- Opening Delimiter -

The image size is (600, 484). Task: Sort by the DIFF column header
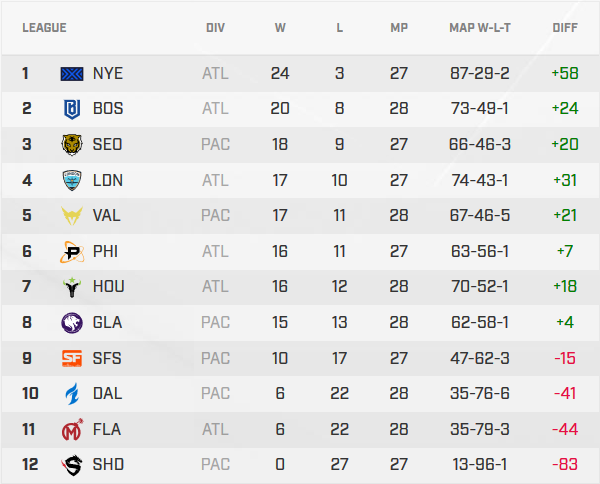point(565,28)
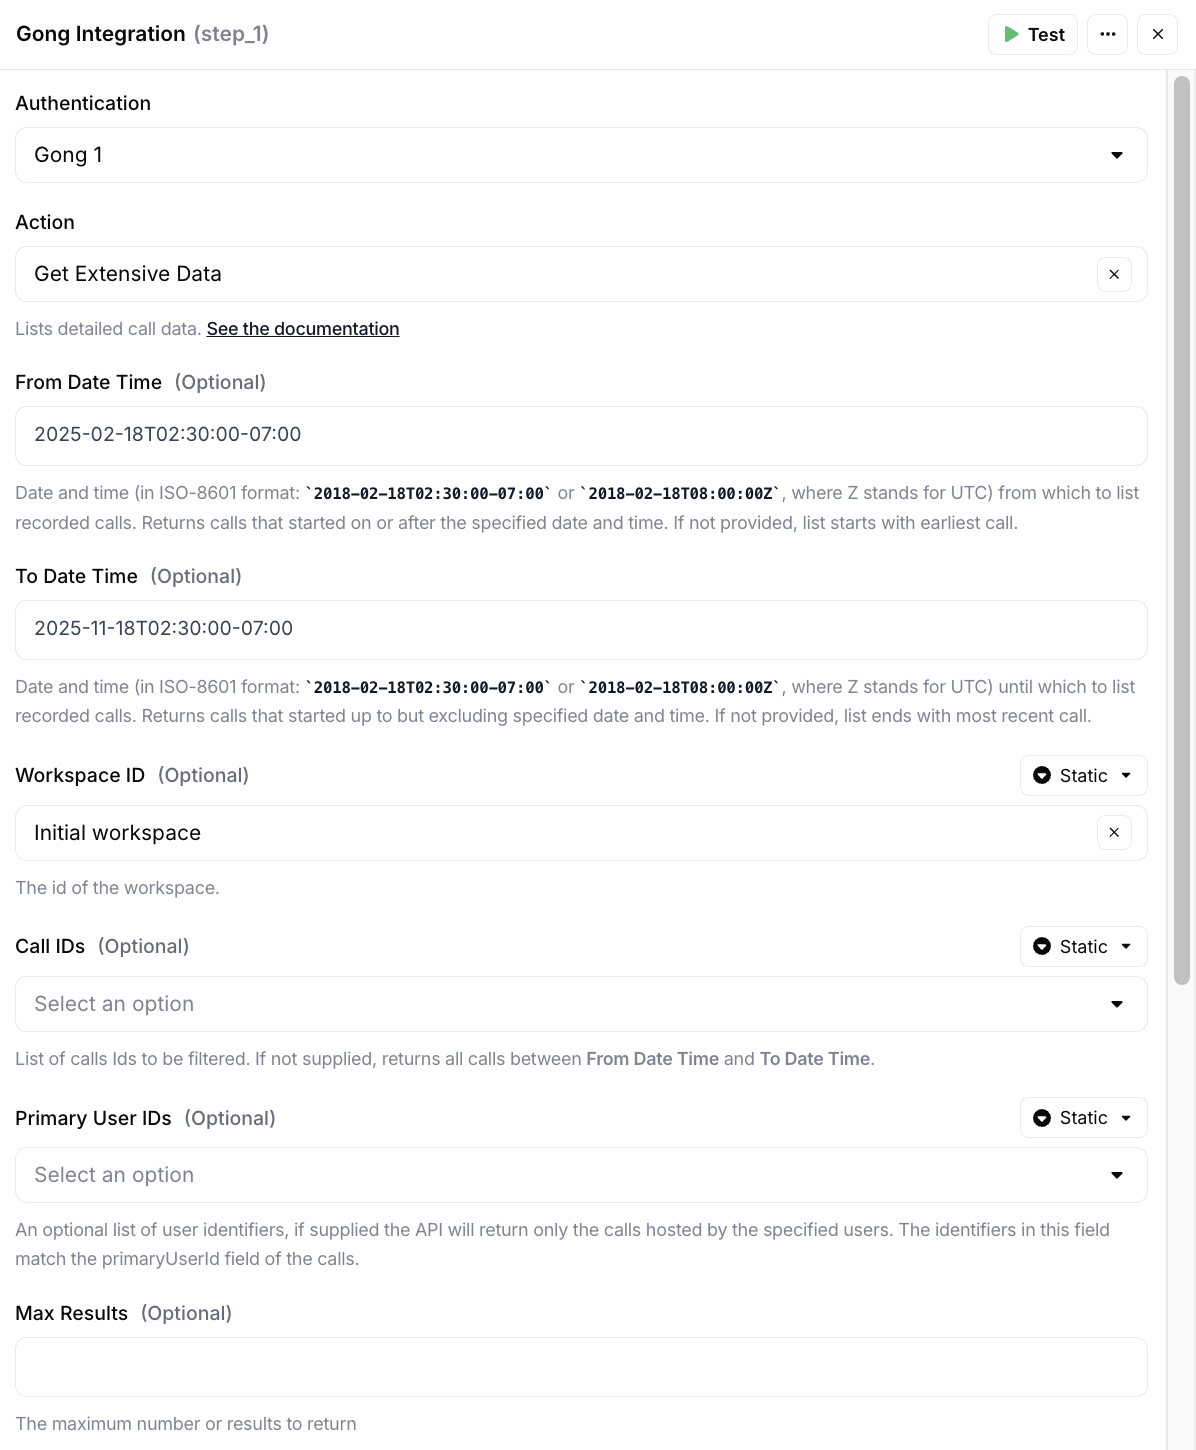Clear the Get Extensive Data action
This screenshot has height=1450, width=1196.
pyautogui.click(x=1114, y=274)
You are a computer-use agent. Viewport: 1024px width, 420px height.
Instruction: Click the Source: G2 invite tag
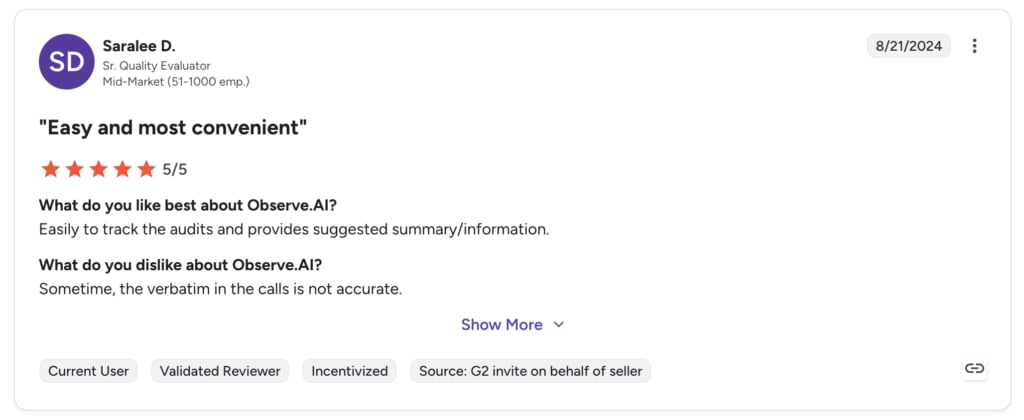530,371
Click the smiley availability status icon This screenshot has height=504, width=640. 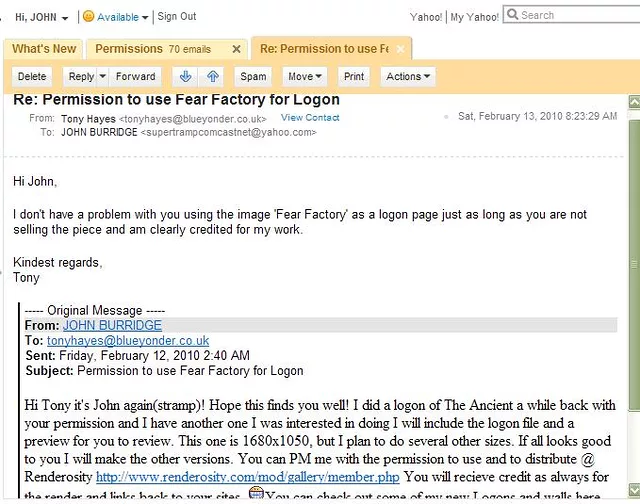pyautogui.click(x=88, y=17)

- Closing Delimiter -

> Work instructions
From the first line of the entries down to the line with "You are a computer-use", print each line exactly; omit any picture.

> Task solution
The image size is (600, 484). Task: Sort by the DIFF column header
point(565,28)
Clear the Get Extensive Data action
This screenshot has height=1450, width=1196.
pyautogui.click(x=1114, y=274)
You are a computer-use agent. Viewport: 1024px width, 420px height.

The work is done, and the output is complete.